What to produce: Copy each line below containing "named".

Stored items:
☆ ☆ ☆ ☆ ☆

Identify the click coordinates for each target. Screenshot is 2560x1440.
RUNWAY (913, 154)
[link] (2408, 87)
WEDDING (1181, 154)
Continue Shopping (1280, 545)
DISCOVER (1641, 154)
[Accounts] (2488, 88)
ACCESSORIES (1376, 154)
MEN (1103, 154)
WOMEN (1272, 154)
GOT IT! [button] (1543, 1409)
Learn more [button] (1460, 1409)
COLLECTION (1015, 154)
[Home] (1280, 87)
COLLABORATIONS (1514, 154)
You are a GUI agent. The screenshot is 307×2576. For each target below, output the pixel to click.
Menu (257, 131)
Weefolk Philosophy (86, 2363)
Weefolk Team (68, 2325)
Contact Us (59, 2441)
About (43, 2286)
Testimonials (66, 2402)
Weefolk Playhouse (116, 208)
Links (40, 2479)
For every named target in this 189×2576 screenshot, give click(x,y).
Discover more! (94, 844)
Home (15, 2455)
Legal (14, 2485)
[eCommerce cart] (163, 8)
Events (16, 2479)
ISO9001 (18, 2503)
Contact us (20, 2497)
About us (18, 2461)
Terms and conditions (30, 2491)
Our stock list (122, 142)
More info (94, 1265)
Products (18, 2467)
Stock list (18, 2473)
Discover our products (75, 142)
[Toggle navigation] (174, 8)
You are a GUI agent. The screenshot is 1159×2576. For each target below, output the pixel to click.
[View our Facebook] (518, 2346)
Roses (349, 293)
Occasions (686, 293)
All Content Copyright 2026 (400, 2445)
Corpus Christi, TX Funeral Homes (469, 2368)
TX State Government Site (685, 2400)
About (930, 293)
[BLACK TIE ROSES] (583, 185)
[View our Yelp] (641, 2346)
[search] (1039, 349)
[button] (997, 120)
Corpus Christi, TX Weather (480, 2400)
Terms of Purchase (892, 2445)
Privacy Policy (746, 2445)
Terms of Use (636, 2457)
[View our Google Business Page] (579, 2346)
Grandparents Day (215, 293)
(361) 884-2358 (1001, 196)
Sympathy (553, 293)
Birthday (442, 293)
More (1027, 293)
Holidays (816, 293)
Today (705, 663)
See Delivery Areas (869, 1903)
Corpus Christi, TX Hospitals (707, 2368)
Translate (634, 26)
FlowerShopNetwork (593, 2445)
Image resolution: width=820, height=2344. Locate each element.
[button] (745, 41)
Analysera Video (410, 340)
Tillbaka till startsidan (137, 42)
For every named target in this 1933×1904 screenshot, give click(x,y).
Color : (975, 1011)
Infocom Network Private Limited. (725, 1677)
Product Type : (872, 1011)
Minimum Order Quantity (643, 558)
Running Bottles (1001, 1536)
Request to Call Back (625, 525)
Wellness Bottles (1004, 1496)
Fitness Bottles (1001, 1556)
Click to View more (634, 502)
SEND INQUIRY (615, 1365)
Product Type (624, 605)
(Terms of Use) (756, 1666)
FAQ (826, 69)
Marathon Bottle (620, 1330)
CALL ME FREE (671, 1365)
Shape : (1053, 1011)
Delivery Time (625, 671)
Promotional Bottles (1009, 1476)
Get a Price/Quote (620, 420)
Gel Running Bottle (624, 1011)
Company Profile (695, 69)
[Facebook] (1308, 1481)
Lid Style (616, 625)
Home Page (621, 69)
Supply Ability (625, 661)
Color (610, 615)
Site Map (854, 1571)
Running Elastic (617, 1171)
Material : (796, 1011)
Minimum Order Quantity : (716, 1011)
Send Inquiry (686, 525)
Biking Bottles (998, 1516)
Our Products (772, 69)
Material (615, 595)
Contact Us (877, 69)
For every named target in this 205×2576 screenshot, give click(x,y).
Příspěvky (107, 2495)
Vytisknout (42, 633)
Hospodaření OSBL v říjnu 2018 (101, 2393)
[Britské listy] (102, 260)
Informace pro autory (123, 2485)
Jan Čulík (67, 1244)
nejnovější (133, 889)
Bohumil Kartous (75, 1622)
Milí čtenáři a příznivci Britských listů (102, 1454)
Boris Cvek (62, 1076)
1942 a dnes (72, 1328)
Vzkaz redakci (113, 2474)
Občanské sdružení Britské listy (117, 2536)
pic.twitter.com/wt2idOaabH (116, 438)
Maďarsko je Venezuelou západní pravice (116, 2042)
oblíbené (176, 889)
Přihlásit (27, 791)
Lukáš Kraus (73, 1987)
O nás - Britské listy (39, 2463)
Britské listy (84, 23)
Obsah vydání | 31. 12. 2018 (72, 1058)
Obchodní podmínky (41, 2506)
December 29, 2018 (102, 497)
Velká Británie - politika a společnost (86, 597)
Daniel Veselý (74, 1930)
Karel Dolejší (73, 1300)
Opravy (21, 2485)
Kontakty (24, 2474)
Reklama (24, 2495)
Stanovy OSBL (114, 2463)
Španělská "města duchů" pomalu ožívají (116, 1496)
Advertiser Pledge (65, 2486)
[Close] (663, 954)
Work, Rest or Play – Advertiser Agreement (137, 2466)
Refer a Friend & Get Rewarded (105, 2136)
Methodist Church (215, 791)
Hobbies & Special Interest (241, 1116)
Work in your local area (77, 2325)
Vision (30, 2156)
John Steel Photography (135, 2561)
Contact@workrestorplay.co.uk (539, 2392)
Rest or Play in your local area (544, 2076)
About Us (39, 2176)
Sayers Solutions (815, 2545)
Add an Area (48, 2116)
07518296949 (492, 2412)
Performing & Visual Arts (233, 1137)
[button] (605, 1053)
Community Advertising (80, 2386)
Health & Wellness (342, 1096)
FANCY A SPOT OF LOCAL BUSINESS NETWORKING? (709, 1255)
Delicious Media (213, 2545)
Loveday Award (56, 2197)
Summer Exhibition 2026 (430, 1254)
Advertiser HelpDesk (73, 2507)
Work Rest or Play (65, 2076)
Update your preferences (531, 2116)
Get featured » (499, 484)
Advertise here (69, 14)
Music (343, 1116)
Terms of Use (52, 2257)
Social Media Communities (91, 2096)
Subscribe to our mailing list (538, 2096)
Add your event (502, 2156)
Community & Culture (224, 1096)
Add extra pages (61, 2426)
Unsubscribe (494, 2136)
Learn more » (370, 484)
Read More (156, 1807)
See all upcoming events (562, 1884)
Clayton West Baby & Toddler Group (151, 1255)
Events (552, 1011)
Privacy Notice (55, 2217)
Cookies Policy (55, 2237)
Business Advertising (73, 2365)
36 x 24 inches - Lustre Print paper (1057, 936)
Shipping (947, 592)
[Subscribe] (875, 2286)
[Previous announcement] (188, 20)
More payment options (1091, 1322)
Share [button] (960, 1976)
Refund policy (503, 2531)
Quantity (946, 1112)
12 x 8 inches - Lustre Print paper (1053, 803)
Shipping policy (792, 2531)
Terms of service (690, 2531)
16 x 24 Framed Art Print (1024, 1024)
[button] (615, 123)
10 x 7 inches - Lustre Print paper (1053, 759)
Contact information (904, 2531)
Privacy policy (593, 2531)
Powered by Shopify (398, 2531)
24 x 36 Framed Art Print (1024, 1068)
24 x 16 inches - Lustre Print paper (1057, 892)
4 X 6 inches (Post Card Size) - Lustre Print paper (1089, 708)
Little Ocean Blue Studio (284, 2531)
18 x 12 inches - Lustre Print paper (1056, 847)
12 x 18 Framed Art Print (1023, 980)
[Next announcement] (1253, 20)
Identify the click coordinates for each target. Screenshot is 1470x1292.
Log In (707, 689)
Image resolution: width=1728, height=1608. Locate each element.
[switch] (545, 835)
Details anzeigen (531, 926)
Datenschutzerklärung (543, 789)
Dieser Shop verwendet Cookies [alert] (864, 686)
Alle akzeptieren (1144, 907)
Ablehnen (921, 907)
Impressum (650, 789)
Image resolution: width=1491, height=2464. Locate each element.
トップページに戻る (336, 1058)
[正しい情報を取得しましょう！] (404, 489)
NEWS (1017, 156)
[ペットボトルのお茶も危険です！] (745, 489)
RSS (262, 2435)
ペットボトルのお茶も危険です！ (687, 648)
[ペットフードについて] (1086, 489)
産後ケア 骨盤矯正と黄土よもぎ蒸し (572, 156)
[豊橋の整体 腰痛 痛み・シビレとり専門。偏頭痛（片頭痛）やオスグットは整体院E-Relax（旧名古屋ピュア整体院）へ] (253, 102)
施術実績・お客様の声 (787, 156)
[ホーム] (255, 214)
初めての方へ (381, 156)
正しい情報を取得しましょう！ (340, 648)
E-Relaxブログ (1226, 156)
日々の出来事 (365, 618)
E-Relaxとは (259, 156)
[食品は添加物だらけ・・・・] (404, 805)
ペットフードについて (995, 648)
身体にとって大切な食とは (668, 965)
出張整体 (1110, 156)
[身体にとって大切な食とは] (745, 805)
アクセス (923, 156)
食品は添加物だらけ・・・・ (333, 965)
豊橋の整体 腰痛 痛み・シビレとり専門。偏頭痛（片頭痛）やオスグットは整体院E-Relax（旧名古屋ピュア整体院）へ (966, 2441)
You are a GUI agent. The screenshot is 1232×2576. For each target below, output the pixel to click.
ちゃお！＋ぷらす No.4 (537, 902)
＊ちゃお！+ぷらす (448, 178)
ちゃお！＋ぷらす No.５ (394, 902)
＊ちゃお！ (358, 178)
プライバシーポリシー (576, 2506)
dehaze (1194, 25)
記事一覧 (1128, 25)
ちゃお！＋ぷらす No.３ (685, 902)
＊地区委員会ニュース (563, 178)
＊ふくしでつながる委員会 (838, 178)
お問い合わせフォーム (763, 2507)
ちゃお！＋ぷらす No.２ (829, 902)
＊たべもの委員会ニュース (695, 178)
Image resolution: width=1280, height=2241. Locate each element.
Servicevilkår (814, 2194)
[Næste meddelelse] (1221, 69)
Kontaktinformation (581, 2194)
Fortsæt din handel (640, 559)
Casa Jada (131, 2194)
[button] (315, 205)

☆ ☆ ☆ ☆ ☆

Task response:
For every named target in this 189×2576 screenshot, give click(x,y).
For every named target in this 1933×1904 screenshot, give click(x,y).
For every named target in this 205×2576 screenshot, give click(x,y).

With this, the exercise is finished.